The Supreme Court decision in Hazelwood School District v. Kuhlmeier from the 1980s set precedent that allows student publications to be censored by their administration, specifically if it is part of a curriculum. The Daily Helmsman is an established public forum, which means this is a place for public expression and assembly, so we are not beholden to our administration. That does not mean in the past we have not been intimidated into suppressing stories on events or had our funding taken away, but we have prevailed through everything that has been thrown at us.

A student newspaper is vital to its university community. The local press in the Memphis area may cover what happens on this campus, but no one is as interested in it as we are. We are the only group whose sole purpose is to cover what happens in this college and its surrounding area.

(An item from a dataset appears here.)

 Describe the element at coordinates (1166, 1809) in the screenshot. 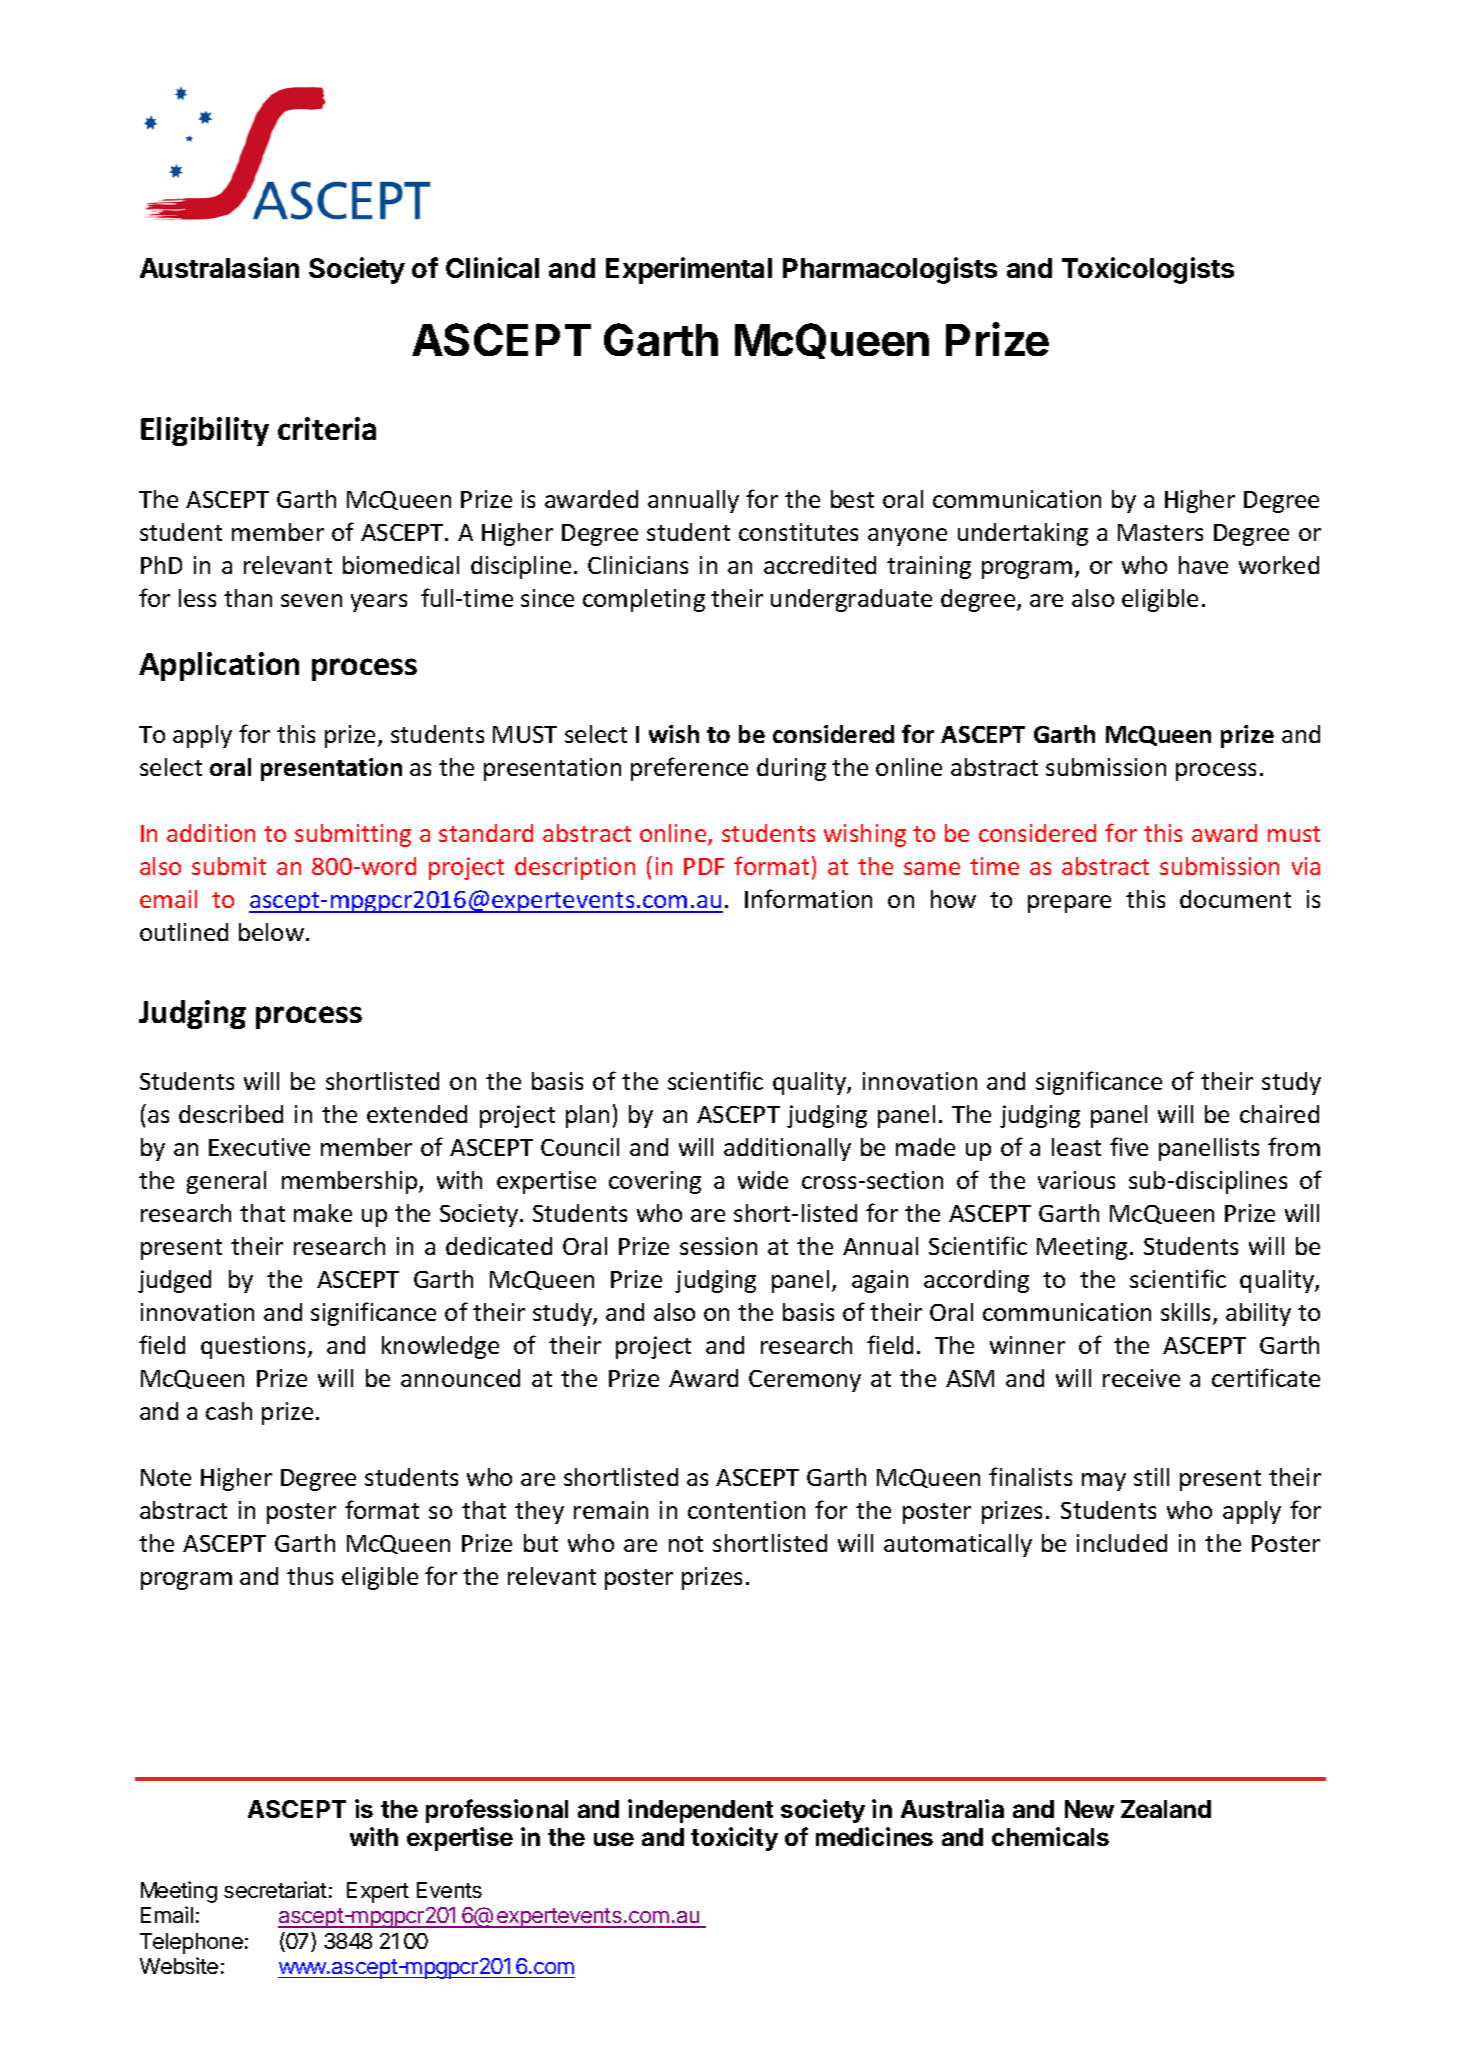

I see `Zealand` at that location.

Even among the other universities in Memphis, we are the only student press where our First Amendment rights cannot be infringed upon. A free student press is more or less a gift at private colleges. They are not guaranteed anything because private institutions can set their own rules on how much free expression they want to give their student body. 

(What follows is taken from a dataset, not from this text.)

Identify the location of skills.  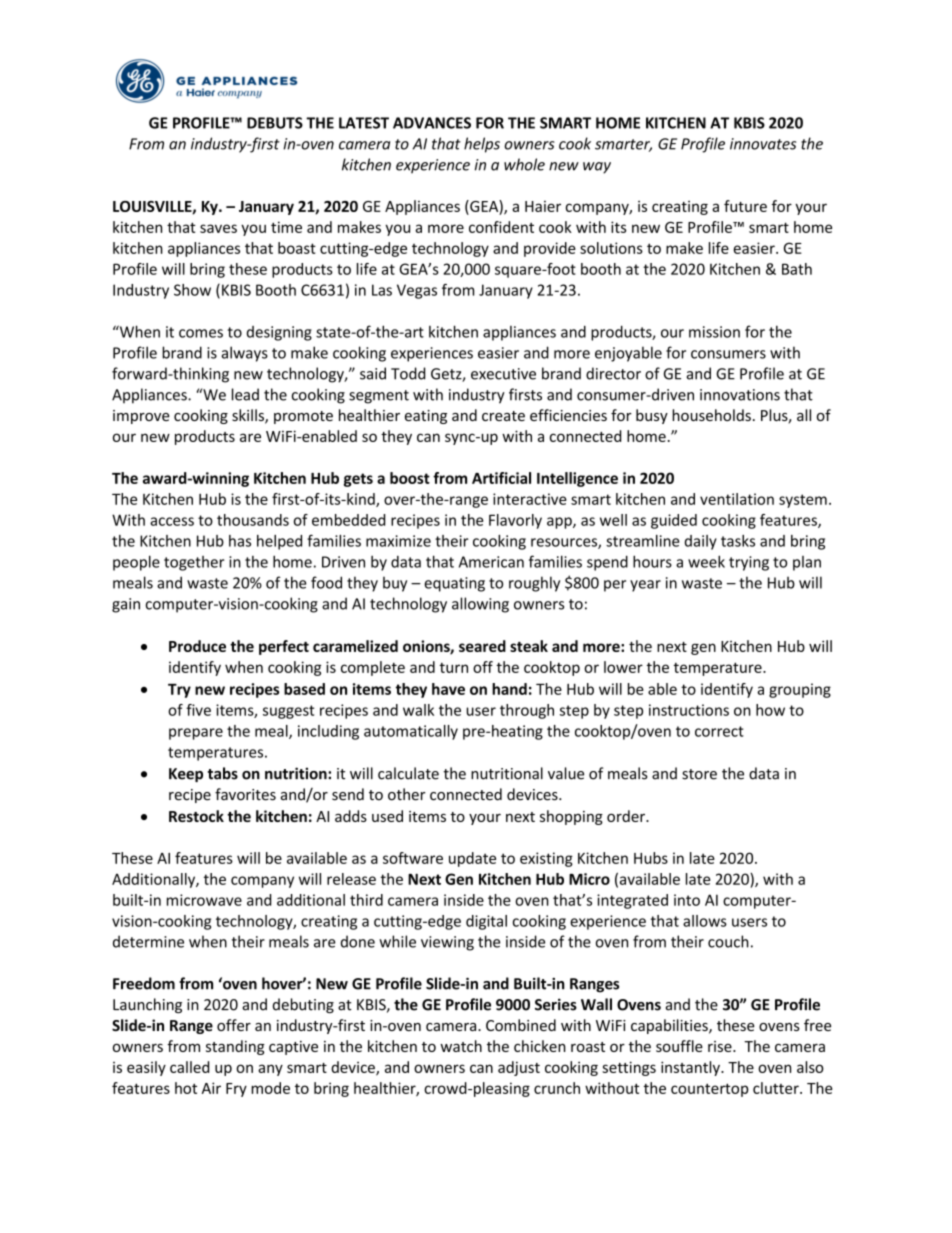
(249, 416).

Other colleges in the area, like Rhodes College and Christian Brothers University, are beholden to their administrators. Rhodes recently had to fight to have their funding reinstated. Student presses like ours do not exist everywhere, and we are the sentinels for student interests.

I am the one making the decisions what gets put on the front page of our paper every day. I am not acting at the behest of anyone, not even a journalism professor, besides myself. I am sponsored by this university and the journalism department, but I am independent of them. This institution was created to watch over its student body.

Even though we do not always run very serious stories and have some fun working here, we all take our jobs seriously. I have been at this paper for almost three years, and I have seen it go through struggles. I have seen others who work here or have worked here receive their fair share of criticism, and I have not been immune from it myself. I have owned up to my mistakes, and I have always taken responsibility for my actions, especially when I am in the wrong. This is not all fun and games.

We have not always done the popular thing. We have defied what we have been told to do, yet we have always prevailed. It takes courage to do that. It takes bravery and faith to stand alone, but when you stand alone in your convictions for what you know is right, no one can knock you down.